Dura Lex Sed Lex

Em sua edição do dia 11 último, a imprensa da terra publicou impressionante entrevista de um jovem, de 18 anos, conhecido pela alcunha de “Zoião” ou “Bad Boy”, preso por “suspeita de assassinato”, e que declarou na Delegacia, palavra por palavra, que “até já perdi a conta de quantos matei. Quando não mato alguém fico nervoso”.

Disse o Zoião que cometeu seu primeiro homicídio aos 12 anos de idade, e a partir de então o número de suas vítimas já deve ter alcançado cifra superior a cinquenta. Ou talvez perto de 100.

Deixando de lado a personalidade criminosa do declarante, vamos proceder a uma rápida análise dos aspectos jurídicos da questão.

Se não, vejamos:

  1. Está preso, segundo publicado, por “suspeita de assassinato”. Ora, na forma do princípio constitucional da “presunção de inocência” já deveria ter sido solto, e, ademais, não existe na nossa legislação penal o crime de “suspeição”.
  1. Juridicamente, ele é primário, e de bons antecedentes, porque, na forma da Lei, todos os crimes que confessa ter cometido, foram executados durante sua menoridade. Pois, segundo dizem as reportagens, conta atualmente com 18 anos.
  1. Ora, a lei dá pleno direito àquele que é primário e de bons antecedentes, de defender-se em liberdade, durante toda a tramitação do processo penal, até que a sentença transite em julgado, ou seja, quando não couber mais nenhum recurso.
  1. Mas, admitindo que o Juiz mantenha o réu preso, devido ao evidente clamor público, estará agindo com ostensiva ilegalidade ou abuso de poder, sujeitos a reparação mediante habeas corpus.
  1. Suponhamos que o acusado não disponha de fartos recursos financeiros para pagar bons advogados que façam valer seus indiscutíveis direitos constitucionais perante os Tribunais Superiores do País, e se mantenha preso até o julgamento pelo Tribunal do Júri. E que, submetido a Júri, acabe condenado.
  1. O Juiz, na fixação da pena, terá que levar em conta todas as circunstâncias atenuantes, dentre as quais acha-se prevista expressamente em lei “ser o agente menor de 21 anos na data do fato” (Art. 65, I, do Código Penal).
  1. Logo, sua pena, se, na pior hipótese, for condenado por homicídio qualificado, não deverá ultrapassar os 10 anos de cadeia. Haveria aí, sem dúvida, rigor inimaginável, e, sobretudo, improvável sob todos os títulos.
  1. Acontece que, na forma da Lei, se por acaso não fugir da cadeia e for realmente cumprir a pena que lhe for imposta, após o cumprimento de um terço da pena terá direito a livramento condicional (CP, art. 83, I). Ou seja: com três anos e meio de prisão será solto.
  1. Por outro lado, se contar com um bom advogado, requerendo o depoimento de testemunhas fictícias e recorrendo da sentença de pronúncia e de todos os despachos do Juiz, e o processo com isso for demorando, ainda poderá ser beneficiado pela prescrição, porque “são reduzidos de metade os prazos de prescrição quando o criminoso era, ao tempo do crime, menor de 21 anos” (CP, art. 115). Decretada a prescrição, deixa de existir crime, desaparecendo juridicamente tudo que por acaso houver contra o agente. E todos nós sabemos perfeitamente como é bem fácil um processo criminal demorar mais de cinco anos.

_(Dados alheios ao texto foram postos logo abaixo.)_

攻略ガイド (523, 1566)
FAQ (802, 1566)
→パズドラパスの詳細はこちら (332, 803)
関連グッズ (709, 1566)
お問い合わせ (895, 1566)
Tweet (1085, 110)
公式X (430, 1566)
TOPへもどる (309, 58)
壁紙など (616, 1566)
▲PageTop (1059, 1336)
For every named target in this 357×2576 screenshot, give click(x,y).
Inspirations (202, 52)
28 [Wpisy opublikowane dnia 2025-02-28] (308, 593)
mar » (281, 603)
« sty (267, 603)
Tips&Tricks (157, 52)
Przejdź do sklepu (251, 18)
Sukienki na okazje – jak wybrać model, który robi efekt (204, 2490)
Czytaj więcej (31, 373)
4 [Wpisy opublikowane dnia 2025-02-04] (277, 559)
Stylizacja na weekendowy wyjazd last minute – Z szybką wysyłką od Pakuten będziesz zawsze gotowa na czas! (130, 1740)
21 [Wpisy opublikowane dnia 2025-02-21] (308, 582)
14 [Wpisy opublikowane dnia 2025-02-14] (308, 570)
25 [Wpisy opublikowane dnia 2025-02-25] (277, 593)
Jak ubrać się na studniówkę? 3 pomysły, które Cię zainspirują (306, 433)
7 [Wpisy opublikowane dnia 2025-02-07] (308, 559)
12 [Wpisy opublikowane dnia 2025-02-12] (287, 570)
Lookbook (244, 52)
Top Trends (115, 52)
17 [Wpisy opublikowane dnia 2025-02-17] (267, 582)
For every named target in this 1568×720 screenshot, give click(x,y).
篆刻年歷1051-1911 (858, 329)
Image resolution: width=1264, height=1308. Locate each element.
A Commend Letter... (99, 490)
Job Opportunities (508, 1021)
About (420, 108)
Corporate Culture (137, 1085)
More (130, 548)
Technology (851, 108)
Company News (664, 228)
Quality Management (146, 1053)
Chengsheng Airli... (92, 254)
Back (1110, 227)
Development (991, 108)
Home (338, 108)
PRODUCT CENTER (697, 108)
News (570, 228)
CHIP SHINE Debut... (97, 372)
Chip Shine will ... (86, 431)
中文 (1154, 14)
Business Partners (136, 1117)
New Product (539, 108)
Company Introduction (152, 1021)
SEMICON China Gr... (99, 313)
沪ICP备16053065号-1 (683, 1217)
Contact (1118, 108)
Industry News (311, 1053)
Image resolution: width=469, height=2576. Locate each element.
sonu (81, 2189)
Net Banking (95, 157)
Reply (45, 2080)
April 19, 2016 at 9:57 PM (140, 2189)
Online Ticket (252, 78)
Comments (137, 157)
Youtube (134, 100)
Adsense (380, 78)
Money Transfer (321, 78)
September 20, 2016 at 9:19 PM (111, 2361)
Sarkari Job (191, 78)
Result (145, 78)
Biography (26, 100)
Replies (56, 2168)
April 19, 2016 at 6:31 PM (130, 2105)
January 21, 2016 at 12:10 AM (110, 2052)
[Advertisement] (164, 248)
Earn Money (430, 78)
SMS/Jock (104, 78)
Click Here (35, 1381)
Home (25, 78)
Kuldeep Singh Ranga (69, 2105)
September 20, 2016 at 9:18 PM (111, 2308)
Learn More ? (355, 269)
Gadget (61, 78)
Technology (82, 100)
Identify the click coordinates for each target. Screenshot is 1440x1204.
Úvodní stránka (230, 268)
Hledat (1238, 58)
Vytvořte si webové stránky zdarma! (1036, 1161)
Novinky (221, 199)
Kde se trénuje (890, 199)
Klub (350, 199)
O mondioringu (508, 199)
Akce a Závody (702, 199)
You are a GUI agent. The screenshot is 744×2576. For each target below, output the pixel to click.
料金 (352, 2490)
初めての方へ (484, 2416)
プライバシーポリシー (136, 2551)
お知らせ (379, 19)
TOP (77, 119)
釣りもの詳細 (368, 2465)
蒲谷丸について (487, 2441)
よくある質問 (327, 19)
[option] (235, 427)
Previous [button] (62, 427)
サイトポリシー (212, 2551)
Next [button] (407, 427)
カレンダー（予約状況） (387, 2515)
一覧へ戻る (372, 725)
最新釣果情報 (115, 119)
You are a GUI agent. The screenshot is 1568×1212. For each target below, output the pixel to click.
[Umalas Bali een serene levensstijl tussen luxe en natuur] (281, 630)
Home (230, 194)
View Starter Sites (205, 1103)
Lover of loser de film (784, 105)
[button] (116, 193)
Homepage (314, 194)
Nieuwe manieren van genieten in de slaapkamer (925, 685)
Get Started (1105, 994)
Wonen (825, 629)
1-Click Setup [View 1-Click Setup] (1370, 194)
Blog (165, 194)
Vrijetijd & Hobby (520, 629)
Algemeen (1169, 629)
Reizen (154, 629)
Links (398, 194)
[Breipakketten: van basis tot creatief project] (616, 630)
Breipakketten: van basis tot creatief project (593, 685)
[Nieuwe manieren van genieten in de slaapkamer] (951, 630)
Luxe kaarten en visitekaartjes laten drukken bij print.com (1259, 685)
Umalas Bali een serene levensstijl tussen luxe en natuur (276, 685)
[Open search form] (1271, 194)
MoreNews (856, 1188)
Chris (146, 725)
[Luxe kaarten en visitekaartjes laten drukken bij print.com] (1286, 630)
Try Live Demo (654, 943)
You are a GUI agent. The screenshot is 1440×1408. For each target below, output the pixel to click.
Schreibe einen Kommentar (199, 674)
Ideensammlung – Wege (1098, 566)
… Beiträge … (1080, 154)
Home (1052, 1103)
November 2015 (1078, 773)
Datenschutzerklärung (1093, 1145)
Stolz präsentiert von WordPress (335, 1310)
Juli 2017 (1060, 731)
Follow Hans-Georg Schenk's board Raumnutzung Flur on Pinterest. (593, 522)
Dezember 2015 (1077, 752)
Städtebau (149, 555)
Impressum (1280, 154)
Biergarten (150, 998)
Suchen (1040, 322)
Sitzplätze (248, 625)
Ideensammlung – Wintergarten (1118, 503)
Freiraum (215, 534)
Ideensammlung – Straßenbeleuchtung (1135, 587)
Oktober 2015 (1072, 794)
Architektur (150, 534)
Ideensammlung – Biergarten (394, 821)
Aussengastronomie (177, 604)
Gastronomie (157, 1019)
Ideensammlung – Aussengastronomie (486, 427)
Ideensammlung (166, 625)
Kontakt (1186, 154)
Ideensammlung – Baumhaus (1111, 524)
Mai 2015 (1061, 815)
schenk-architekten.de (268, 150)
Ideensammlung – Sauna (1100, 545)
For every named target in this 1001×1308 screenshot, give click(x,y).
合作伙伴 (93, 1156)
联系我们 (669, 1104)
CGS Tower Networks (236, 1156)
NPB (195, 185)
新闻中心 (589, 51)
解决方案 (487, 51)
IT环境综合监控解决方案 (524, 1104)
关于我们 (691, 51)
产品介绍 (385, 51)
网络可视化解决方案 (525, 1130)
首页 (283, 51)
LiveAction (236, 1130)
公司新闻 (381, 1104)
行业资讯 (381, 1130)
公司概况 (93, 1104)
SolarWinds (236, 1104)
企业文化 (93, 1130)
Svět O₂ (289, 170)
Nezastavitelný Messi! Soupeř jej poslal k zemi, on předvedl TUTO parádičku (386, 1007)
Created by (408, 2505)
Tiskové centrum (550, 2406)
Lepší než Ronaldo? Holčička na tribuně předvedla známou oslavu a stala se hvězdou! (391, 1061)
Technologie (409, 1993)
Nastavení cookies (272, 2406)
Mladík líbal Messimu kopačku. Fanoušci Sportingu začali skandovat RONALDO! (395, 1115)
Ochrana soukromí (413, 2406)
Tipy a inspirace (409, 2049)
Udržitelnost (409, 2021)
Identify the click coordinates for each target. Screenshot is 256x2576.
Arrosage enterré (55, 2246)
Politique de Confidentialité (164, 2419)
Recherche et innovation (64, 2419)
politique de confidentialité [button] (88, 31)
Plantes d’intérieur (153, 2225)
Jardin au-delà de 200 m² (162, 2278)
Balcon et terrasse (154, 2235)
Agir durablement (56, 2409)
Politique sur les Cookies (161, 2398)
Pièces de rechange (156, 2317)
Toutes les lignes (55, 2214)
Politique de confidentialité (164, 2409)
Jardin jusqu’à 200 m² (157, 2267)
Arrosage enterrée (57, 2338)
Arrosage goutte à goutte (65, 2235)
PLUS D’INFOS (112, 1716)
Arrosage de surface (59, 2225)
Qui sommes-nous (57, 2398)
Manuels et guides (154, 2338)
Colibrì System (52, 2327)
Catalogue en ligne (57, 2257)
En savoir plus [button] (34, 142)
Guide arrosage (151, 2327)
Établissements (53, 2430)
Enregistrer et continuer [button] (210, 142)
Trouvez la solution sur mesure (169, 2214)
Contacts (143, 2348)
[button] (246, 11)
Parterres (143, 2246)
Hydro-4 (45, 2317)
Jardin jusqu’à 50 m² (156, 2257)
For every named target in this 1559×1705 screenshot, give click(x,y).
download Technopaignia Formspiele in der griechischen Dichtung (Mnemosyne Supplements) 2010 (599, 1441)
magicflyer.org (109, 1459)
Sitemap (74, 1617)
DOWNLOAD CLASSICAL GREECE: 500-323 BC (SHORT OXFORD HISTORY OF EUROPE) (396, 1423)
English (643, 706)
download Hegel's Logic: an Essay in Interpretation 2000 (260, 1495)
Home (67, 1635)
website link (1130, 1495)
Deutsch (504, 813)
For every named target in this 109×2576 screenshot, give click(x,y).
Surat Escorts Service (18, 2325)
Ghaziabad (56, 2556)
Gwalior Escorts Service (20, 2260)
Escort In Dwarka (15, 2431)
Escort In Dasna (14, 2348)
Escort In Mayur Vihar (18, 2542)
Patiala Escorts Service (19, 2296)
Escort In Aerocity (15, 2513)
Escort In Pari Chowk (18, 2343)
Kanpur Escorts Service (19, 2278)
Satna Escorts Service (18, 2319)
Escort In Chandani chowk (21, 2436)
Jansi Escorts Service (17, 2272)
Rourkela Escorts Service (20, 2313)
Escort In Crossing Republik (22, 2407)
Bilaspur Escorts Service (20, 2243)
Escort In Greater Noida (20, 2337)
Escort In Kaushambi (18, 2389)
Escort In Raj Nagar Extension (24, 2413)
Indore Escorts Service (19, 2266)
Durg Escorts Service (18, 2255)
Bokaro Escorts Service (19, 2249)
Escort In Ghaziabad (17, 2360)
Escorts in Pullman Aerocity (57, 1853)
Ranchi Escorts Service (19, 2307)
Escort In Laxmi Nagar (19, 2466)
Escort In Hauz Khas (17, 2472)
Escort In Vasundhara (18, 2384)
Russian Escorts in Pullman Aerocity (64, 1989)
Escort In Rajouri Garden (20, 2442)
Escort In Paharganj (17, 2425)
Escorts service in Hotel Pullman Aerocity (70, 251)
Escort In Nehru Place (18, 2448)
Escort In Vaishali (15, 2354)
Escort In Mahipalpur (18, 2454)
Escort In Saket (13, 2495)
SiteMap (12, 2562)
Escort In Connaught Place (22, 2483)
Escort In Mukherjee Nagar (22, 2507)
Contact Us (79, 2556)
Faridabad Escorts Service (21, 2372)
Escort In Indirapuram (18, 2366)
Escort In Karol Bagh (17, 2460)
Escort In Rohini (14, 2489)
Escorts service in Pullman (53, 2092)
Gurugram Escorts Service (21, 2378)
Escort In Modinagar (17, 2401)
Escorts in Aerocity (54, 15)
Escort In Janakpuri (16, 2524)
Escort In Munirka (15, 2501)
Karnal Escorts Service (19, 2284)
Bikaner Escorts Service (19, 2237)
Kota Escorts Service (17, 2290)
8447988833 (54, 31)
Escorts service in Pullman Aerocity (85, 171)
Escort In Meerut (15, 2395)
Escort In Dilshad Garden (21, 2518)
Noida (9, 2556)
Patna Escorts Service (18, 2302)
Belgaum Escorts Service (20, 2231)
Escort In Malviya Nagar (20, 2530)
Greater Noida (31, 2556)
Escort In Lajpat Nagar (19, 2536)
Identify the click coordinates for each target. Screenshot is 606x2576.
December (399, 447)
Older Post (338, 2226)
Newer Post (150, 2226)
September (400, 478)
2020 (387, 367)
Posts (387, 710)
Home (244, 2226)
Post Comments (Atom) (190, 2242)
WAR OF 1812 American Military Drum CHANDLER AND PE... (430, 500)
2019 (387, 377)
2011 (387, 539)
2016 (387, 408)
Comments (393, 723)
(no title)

Tudo isso nos faz lembrar a campanha desenvolvida pelo Ministério Público, há cerca de dez anos, apelando para o Congresso Nacional no sentido de ser feita uma reforma na nossa legislação penal.

Vale ressaltar as palavras registradas na Imprensa, na época, da Procuradora de Justiça, Dra. Catarina Ceccin Gazele, quando dizia que “o índice de assassinatos é muito alto e é preciso uma legislação mais penalizadora” (A Gazeta, 4.7.93).

Quando foi editada a nova Parte Geral do Código Penal, lembro-me muito bem que a Associação Paulista do Ministério Público divulgou manifesto alertando as autoridades e a sociedade para o espantoso aumento da criminalidade que seria ocasionado pela nova legislação – excessivamente branda.

Pois, no caso em tela, como se vê, na pior das hipóteses, o Zoião cumprirá, no máximo, três anos e meio de cadeia. Esta é a lei. E a lei tem que ser cumprida, pois, conforme diz o aforismo jurídico: dura lex sed lex, ou seja, a lei é dura, mas é lei.